Hi teams. I have a weird bug that I don't know if ...
# help
h
Hi teams. I have a weird bug that I don't know if it coming from lakefs or fsspec/s3fs : The code:
Copy code
import s3fs
import smartfs
conf = smartfs.load_rclone_profile("lakefs")



fs = s3fs.S3FileSystem(
                    anon=False,
                    endpoint_url=conf["endpoint"],
                    key=conf["access_key_id"],
                    secret=conf["secret_access_key"],
                )

## Comment/uncomment following to trigger the bug. 
fs.find("<s3://test-repo/main/>",maxdepth=None,withdirs=False)

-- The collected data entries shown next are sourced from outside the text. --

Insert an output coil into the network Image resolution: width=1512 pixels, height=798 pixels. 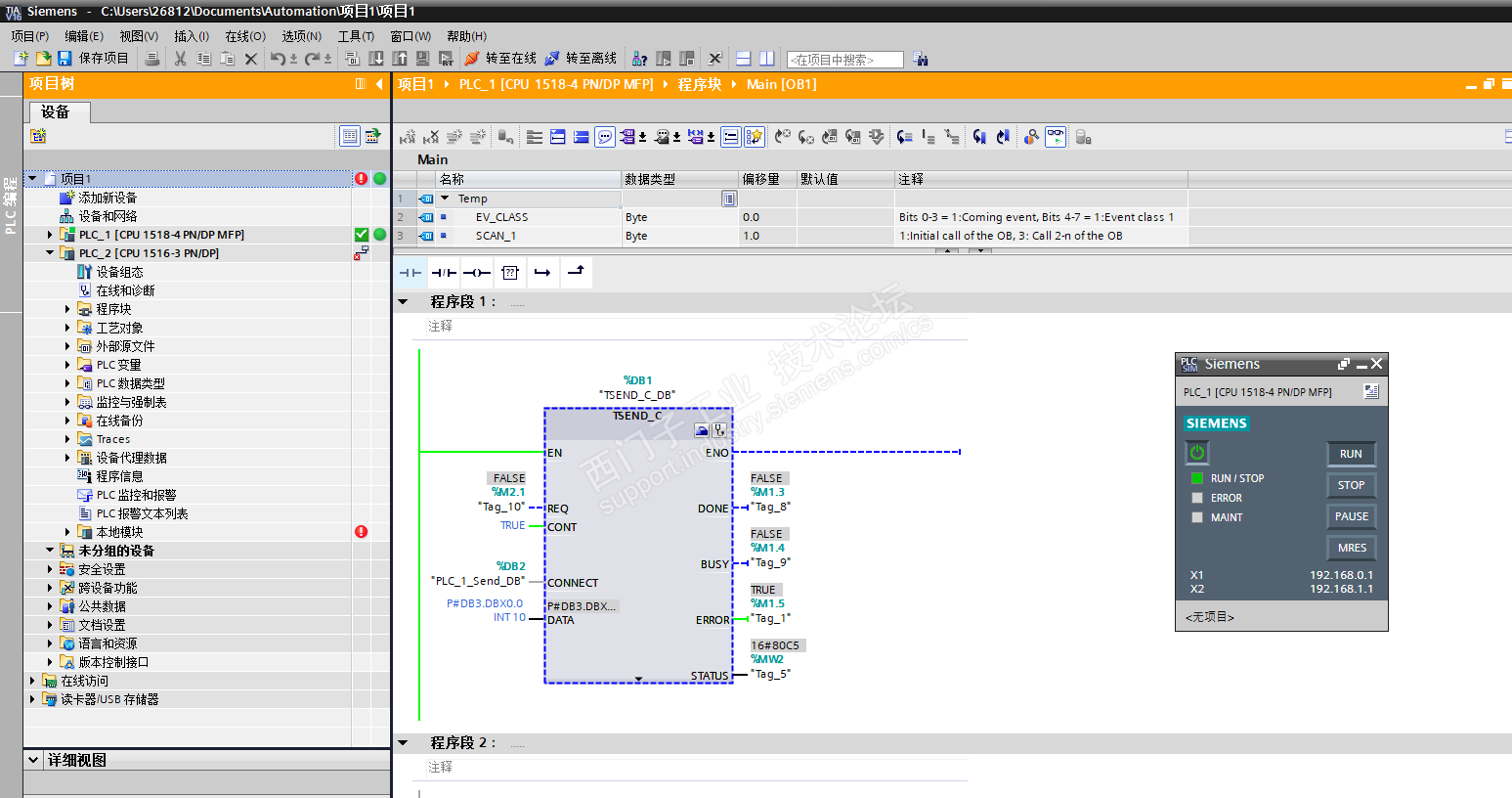477,273
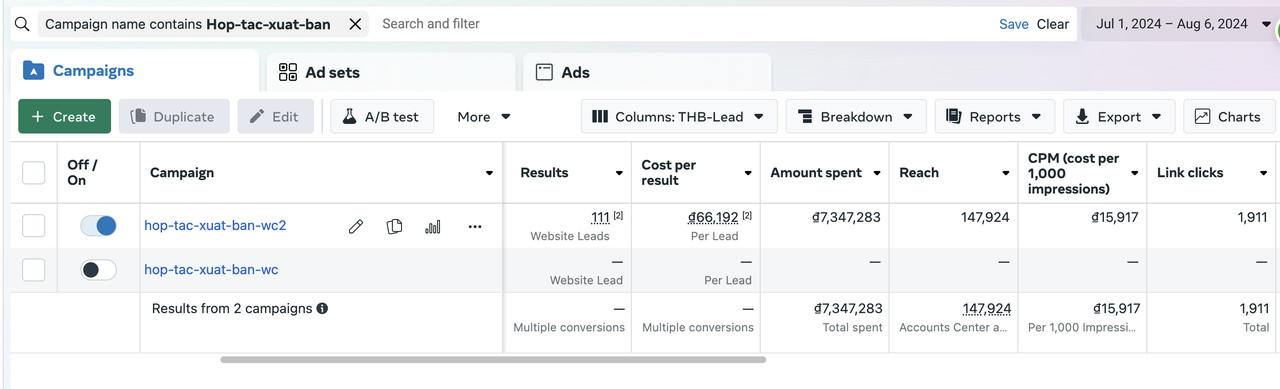The width and height of the screenshot is (1280, 389).
Task: Open more options ellipsis for hop-tac-xuat-ban-wc2
Action: click(x=475, y=227)
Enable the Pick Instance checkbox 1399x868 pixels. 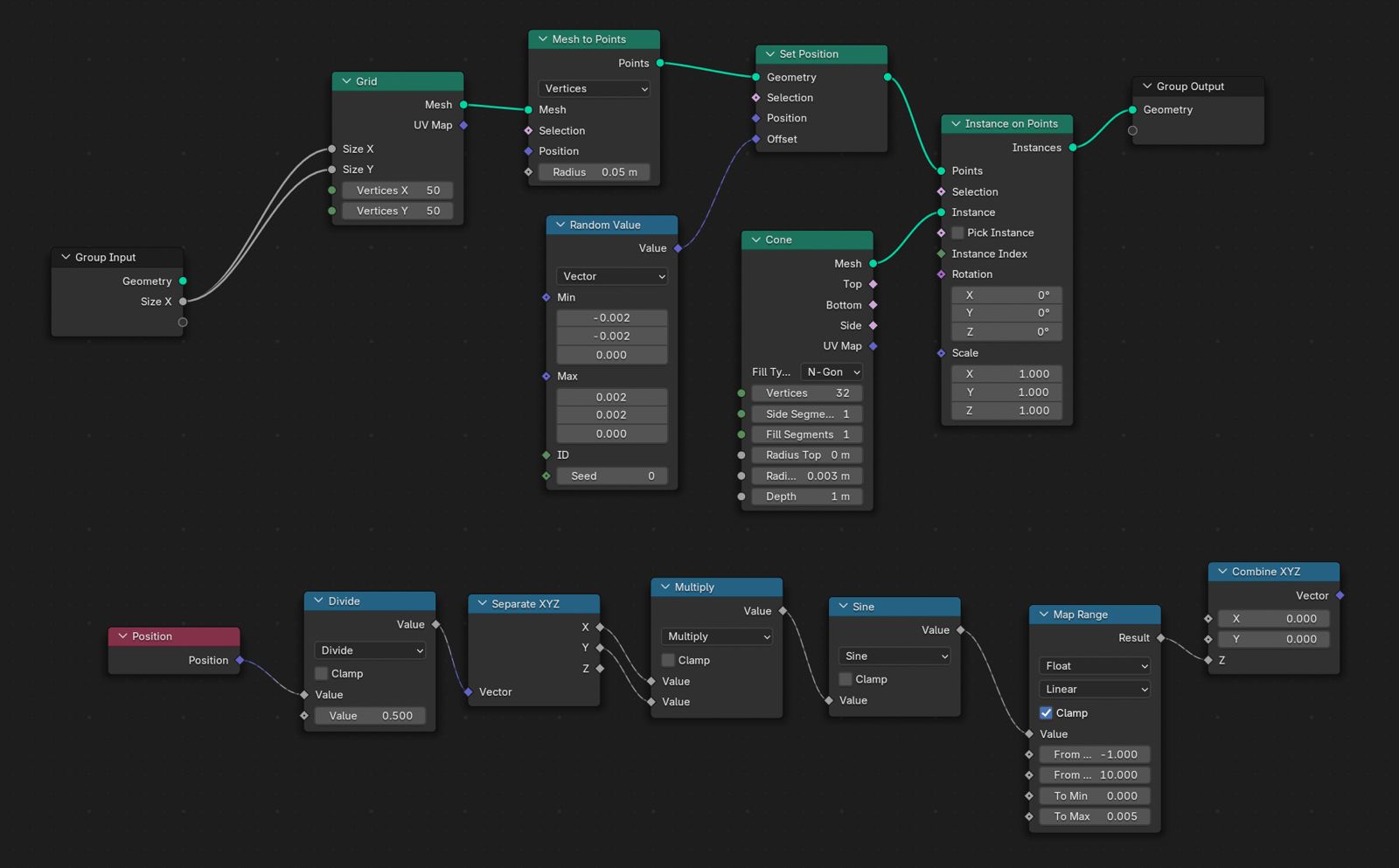(957, 233)
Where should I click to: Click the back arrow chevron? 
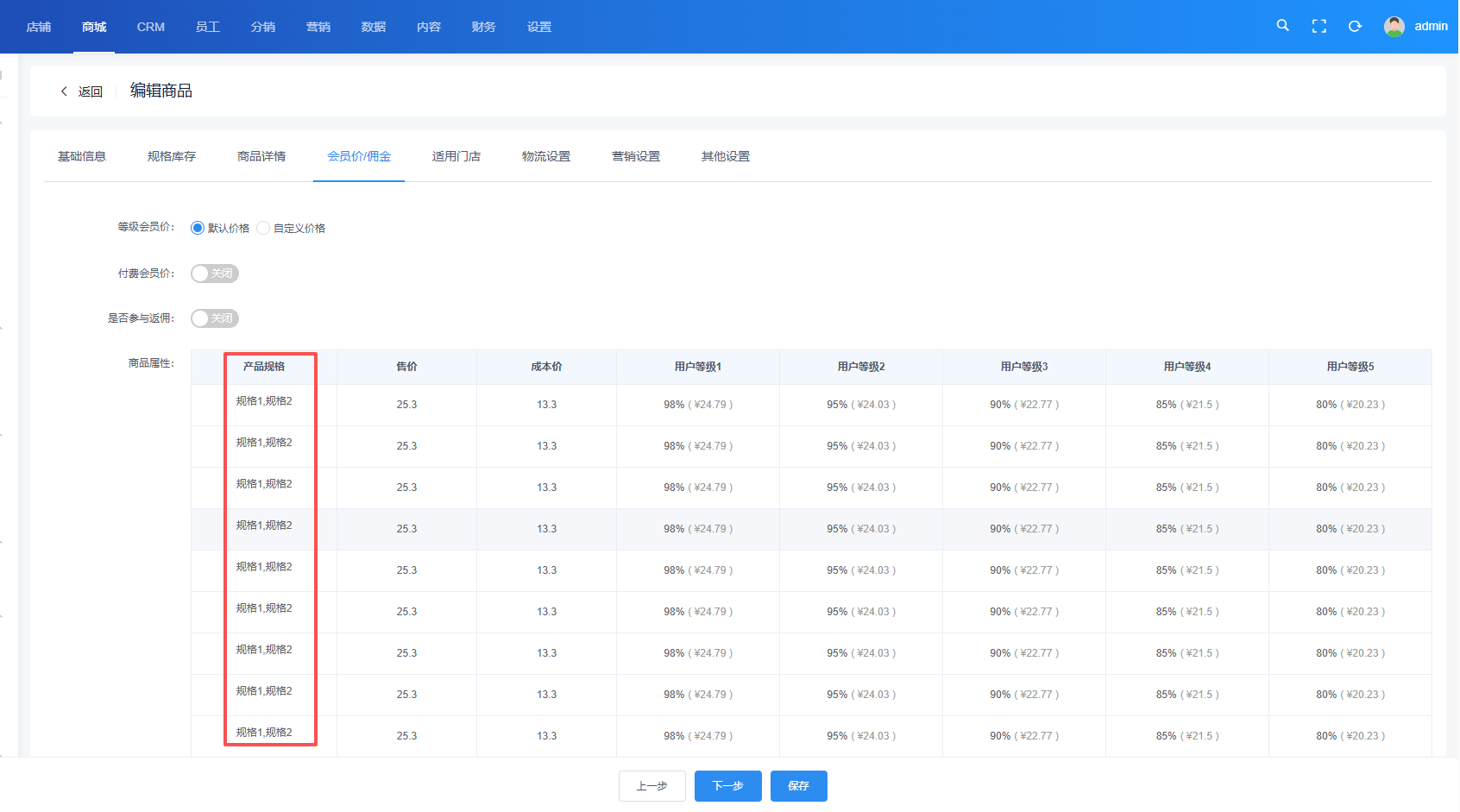tap(64, 91)
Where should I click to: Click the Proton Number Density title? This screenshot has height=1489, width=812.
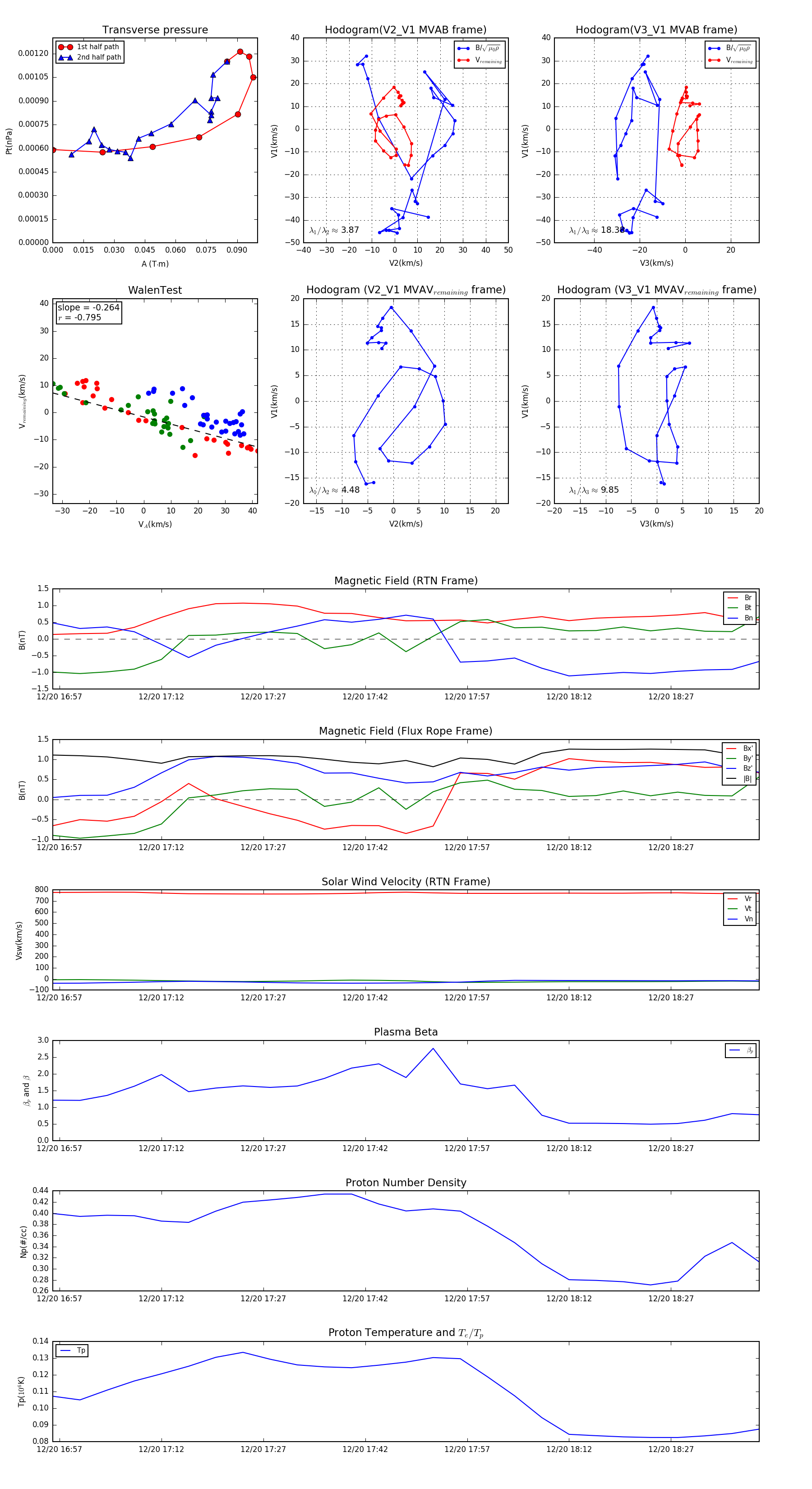point(406,1183)
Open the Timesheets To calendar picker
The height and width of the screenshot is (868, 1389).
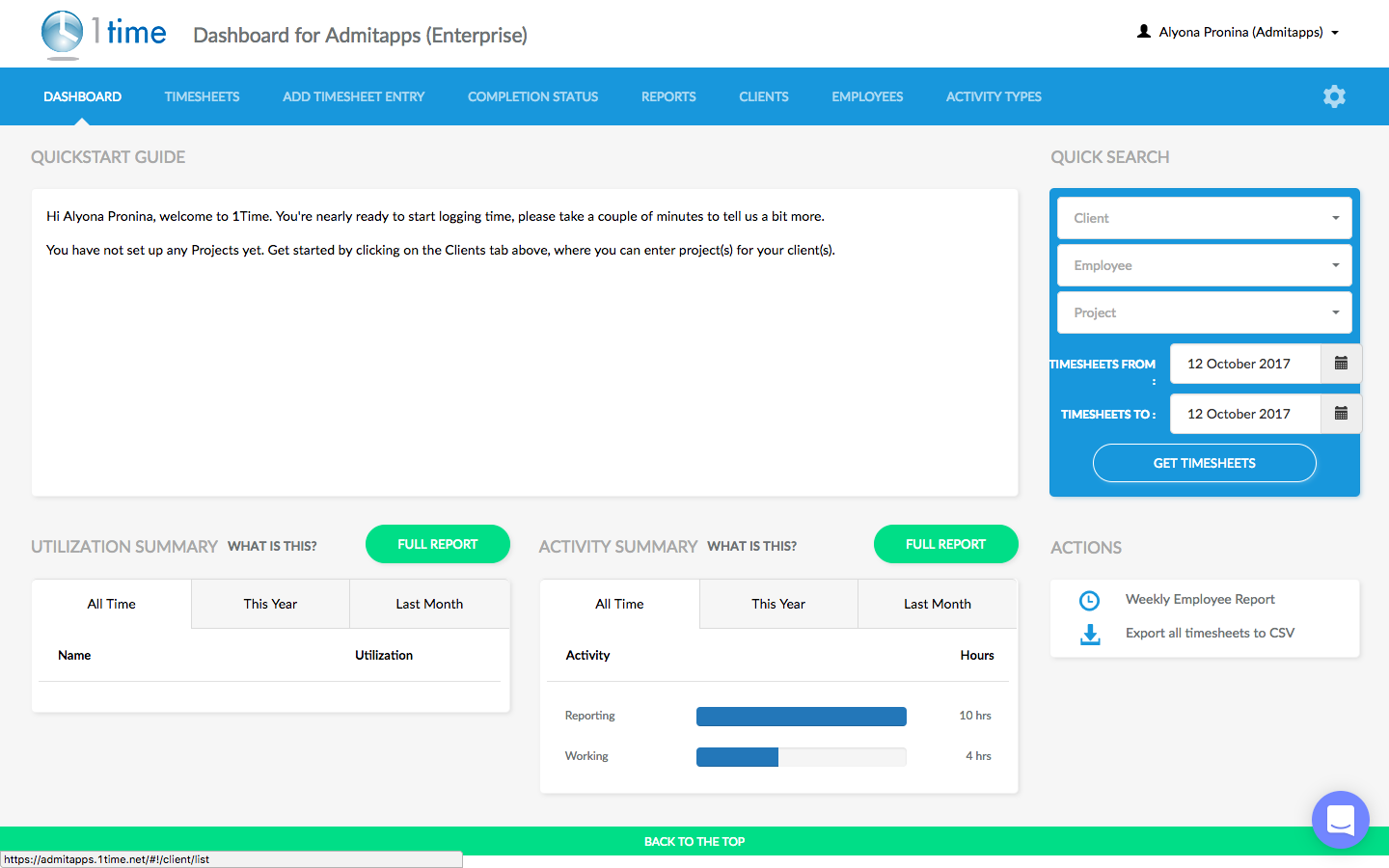click(1341, 414)
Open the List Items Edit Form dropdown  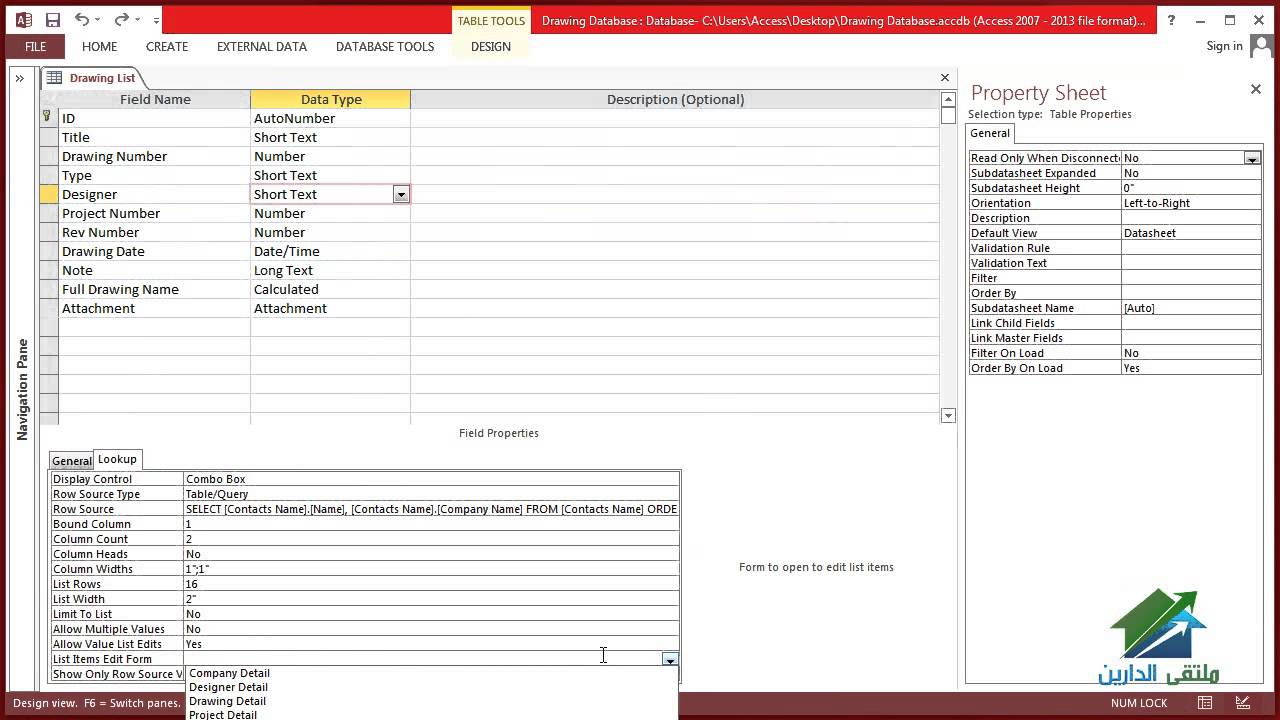[x=669, y=659]
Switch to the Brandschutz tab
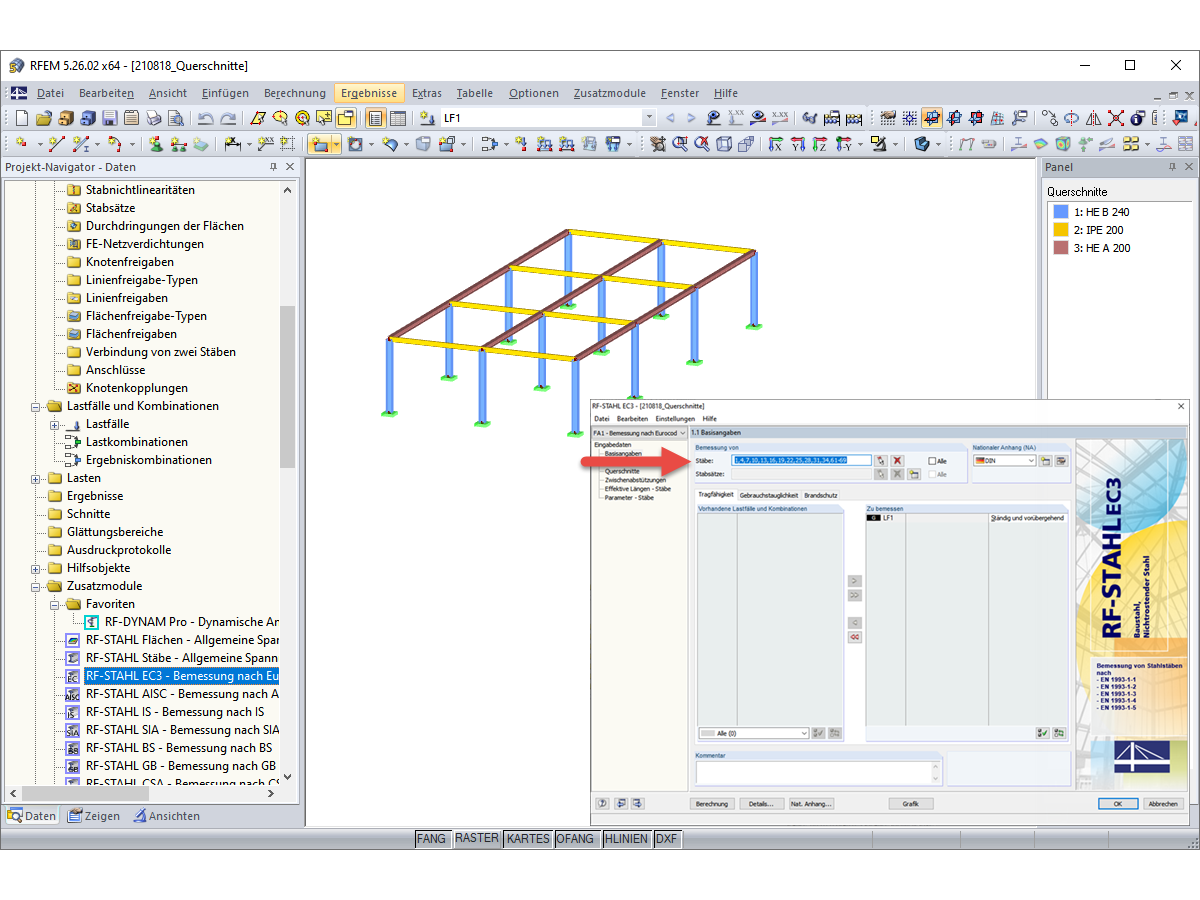This screenshot has width=1200, height=900. pos(822,495)
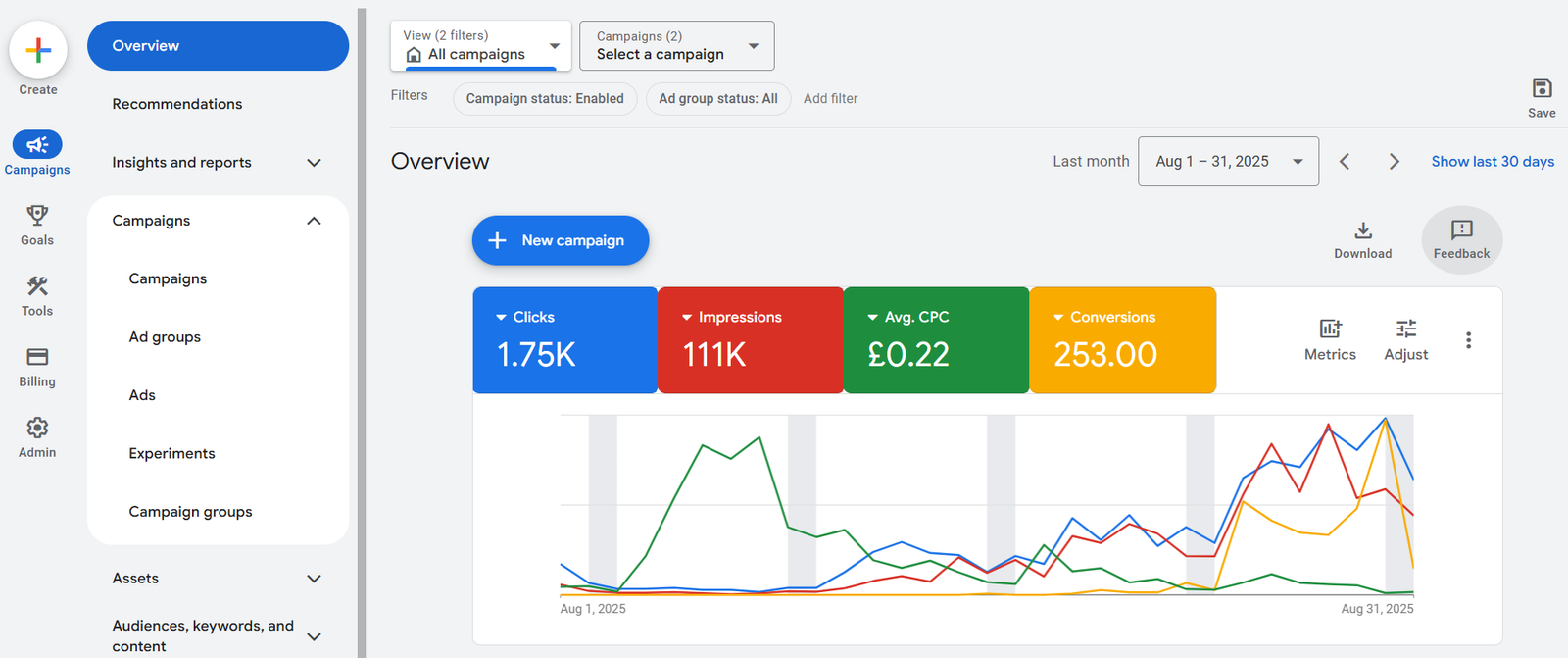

print(fs.find("<s3://test-repo/main/>",maxdepth=1,withdirs=True))
The content looks like this:
Copy code
$ rclone ls lakefs:test-repo/main/
        0 dir1/fileB
        0 fileA
When I run the code above, the second
find
should list 2 entries:
fileA
,
dir1
but somehow it is missing
dir1
But if I comment out the first
find
, then the second
find
will list the 2 entries correctely. I don't have an AWS account in order to check if it's a lakefs issue or s3fs issue. Can someone with a real AWS account test this ? Context: Lakefs self hosted: 0.104.0 pip freeze:
Copy code
aiobotocore==2.5.2
boto3==1.21.21
botocore==1.29.161
s3fs==2023.6.0
s3transfer==0.5.2
Edit: I was decribing the expected result slightly wrong.
n
Hi @HT , There was a bug fix that was released recently and might help with your issue. Can you try upgrading to the latest lakeFS version (v0.107.0) and try again?
👍 1
h
We just updated our server to 107 and the bug is still there ...
n
Thanks @HT - we'll try to reproduce it on our end
g
Hi @HT, I managed to reproduce this issue The same thing happens in S3 as well when running on lakeFS I noticed that in both cases (with and without the comment) only one request is sent Looks like
s3fs
is caching the first request
Try adding:
fs.invalidate_cache(path=None)
between calls:
Copy code
import s3fs
import smartfs
conf = smartfs.load_rclone_profile("lakefs")



fs = s3fs.S3FileSystem(
                    anon=False,
                    endpoint_url=conf["endpoint"],
                    key=conf["access_key_id"],
                    secret=conf["secret_access_key"],
                )

## Comment/uncomment following to trigger the bug. 
fs.find("<s3://test-repo/main/>",maxdepth=None,withdirs=False)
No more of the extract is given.